SUPPLIED RECORDS
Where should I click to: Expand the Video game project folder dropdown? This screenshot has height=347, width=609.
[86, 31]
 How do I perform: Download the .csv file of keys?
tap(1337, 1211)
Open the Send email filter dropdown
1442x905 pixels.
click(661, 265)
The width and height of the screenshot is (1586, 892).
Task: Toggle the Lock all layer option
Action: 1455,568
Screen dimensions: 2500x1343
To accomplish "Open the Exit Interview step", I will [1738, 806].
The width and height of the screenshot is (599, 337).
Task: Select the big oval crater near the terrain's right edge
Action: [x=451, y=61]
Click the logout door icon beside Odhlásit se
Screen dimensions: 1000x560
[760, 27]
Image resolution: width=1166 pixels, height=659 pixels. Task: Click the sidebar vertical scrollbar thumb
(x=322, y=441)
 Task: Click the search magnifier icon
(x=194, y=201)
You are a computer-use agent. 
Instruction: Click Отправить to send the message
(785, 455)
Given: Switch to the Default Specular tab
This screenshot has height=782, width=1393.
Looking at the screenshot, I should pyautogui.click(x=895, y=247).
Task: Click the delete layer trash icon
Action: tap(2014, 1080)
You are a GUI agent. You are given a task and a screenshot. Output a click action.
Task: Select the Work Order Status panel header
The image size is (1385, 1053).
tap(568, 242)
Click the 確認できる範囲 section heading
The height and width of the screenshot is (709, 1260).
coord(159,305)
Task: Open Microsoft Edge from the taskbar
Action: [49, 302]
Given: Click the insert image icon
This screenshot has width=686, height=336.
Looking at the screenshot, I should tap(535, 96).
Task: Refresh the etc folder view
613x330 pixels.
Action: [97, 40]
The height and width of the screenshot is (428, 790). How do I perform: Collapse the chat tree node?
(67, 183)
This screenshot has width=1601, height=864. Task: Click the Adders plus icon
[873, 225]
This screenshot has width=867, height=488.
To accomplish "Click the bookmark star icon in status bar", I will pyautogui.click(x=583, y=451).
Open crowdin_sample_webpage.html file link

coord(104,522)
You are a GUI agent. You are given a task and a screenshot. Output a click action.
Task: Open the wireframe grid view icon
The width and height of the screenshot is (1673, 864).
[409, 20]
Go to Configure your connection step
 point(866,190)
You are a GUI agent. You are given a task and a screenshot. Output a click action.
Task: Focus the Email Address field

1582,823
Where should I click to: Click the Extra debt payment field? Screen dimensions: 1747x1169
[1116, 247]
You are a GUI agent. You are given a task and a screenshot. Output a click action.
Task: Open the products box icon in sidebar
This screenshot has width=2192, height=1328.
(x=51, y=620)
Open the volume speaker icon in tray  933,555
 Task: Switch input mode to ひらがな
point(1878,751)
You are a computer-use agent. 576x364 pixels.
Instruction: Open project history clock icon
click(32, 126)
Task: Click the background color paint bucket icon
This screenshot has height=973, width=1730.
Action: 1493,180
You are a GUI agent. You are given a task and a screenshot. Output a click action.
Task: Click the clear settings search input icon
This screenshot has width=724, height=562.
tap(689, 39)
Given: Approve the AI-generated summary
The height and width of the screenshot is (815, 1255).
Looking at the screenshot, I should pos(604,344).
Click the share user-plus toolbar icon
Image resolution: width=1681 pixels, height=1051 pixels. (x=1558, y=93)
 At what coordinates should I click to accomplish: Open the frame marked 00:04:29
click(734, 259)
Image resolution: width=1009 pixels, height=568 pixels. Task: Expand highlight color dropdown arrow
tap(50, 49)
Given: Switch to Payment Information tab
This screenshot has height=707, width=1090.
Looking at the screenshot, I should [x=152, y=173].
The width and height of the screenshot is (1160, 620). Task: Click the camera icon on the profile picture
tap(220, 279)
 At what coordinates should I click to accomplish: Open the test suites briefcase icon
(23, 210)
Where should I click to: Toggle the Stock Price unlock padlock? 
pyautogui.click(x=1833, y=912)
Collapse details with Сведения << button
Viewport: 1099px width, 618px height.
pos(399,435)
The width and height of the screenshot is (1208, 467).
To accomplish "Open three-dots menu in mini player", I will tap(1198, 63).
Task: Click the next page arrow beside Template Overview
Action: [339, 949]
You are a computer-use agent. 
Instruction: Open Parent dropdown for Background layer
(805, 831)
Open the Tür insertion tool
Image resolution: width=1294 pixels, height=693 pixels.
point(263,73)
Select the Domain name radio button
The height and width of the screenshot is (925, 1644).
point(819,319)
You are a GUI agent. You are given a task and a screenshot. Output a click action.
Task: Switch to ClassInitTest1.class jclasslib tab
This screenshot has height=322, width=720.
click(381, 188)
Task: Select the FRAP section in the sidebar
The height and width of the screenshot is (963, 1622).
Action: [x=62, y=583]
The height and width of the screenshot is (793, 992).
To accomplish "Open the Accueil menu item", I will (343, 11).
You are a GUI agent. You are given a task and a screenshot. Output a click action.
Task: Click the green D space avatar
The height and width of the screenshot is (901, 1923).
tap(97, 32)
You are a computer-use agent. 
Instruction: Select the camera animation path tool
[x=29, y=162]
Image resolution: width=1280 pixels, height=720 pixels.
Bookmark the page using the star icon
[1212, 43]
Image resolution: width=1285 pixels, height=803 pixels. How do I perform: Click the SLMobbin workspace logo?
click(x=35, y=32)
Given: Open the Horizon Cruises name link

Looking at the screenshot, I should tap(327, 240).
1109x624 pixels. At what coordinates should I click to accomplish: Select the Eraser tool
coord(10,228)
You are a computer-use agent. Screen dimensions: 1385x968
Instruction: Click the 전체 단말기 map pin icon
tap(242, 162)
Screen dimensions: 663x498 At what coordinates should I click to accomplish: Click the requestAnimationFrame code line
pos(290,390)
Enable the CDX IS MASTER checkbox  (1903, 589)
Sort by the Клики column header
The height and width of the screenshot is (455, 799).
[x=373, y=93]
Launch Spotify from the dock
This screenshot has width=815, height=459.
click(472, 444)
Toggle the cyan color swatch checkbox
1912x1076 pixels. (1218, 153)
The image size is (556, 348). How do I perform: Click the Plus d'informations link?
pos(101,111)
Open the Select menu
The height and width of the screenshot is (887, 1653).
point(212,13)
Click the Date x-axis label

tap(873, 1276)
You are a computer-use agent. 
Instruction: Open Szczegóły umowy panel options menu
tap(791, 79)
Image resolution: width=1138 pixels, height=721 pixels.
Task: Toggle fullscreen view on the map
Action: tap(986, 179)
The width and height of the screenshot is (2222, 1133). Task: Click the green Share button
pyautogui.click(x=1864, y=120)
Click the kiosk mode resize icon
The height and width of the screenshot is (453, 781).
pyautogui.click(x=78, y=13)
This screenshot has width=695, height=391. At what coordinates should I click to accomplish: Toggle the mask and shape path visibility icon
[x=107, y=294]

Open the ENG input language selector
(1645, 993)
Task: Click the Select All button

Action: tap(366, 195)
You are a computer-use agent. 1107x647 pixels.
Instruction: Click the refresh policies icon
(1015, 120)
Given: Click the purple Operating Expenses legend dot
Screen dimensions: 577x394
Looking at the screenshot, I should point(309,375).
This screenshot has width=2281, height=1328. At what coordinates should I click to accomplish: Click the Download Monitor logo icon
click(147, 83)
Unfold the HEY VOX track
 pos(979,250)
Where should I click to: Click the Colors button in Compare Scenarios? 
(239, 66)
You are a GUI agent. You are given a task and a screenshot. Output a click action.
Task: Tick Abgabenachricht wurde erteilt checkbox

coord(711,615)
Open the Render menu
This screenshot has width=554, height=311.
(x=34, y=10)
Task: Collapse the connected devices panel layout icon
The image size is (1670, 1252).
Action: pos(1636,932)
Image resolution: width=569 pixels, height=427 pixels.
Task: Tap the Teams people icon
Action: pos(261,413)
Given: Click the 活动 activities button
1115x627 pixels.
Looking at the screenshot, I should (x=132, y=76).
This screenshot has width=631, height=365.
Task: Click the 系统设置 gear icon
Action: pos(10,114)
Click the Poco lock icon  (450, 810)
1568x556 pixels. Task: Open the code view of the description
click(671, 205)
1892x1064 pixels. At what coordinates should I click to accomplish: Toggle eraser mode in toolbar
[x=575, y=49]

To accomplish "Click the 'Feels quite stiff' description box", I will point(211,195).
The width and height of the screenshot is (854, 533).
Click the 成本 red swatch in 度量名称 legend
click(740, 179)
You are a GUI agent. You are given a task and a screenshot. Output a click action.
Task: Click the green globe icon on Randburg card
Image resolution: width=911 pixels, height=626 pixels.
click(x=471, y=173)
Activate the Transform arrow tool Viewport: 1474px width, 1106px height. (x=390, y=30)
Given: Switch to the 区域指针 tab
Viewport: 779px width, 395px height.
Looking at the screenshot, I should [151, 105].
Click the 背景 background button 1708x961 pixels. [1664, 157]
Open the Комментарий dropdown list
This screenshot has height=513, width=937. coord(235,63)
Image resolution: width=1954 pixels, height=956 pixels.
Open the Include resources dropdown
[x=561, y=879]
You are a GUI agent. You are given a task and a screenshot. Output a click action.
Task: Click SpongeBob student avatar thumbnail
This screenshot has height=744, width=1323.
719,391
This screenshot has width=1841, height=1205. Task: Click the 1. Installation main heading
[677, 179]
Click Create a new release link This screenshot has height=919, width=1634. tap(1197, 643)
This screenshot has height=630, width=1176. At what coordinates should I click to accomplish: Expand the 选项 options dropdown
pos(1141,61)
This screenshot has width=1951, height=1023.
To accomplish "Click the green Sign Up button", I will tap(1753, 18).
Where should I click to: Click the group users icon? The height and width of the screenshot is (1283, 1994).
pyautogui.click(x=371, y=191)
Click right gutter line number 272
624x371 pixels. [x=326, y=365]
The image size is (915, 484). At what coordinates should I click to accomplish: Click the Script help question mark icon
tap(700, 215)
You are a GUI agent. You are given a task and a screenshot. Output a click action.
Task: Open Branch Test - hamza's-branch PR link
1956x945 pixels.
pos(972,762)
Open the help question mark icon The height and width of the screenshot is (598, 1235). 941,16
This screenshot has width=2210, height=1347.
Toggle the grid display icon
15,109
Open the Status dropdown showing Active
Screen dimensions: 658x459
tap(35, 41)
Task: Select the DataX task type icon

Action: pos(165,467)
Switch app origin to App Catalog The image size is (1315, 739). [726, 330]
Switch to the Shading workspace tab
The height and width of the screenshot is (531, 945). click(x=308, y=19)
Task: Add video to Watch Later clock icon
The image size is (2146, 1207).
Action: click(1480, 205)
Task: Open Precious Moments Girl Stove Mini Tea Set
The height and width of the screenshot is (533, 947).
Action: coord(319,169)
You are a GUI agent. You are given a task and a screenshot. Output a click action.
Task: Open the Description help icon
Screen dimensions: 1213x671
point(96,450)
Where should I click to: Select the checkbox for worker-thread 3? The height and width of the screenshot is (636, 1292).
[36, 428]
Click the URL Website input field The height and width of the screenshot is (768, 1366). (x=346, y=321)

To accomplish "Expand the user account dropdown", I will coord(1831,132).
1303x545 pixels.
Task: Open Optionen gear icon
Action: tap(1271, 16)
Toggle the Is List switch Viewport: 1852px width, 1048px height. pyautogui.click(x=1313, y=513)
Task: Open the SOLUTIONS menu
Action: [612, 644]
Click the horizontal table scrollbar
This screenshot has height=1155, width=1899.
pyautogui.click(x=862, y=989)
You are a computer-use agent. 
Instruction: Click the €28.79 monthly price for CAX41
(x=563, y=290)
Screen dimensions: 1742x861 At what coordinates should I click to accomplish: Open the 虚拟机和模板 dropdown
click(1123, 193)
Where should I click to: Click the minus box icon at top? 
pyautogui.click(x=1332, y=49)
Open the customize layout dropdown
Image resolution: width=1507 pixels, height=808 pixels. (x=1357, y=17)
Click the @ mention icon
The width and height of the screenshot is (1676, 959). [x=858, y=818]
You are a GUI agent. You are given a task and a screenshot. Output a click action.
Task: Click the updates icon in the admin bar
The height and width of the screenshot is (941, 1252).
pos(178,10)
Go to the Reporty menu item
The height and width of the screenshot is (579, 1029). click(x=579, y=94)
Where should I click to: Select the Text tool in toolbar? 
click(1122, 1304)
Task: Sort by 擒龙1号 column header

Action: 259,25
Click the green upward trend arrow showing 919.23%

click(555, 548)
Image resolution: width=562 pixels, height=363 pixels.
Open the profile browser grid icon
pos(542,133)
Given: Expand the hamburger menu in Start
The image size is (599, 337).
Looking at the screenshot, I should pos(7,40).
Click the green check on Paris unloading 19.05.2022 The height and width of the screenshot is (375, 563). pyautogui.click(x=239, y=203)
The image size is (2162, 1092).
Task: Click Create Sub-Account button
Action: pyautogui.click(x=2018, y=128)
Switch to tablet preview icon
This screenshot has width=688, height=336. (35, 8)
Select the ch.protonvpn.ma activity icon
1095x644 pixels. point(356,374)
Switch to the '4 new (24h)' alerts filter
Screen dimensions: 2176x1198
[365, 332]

ABOUT THIS EXERCISE
Could you transcribe the entries above word for word, from the line with "At what coordinates should I click to accomplish: Open the test" down to the line with "Open the Tür insertion tool", keeping both?

PROBLEM SOLUTION
 At what coordinates should I click to accomplish: Open the test suites briefcase icon
(23, 210)
Where should I click to: Toggle the Stock Price unlock padlock? 
pyautogui.click(x=1833, y=912)
Collapse details with Сведения << button
Viewport: 1099px width, 618px height.
pos(399,435)
The width and height of the screenshot is (1208, 467).
To accomplish "Open three-dots menu in mini player", I will tap(1198, 63).
Task: Click the next page arrow beside Template Overview
Action: [339, 949]
You are a computer-use agent. 
Instruction: Open Parent dropdown for Background layer
(805, 831)
Open the Tür insertion tool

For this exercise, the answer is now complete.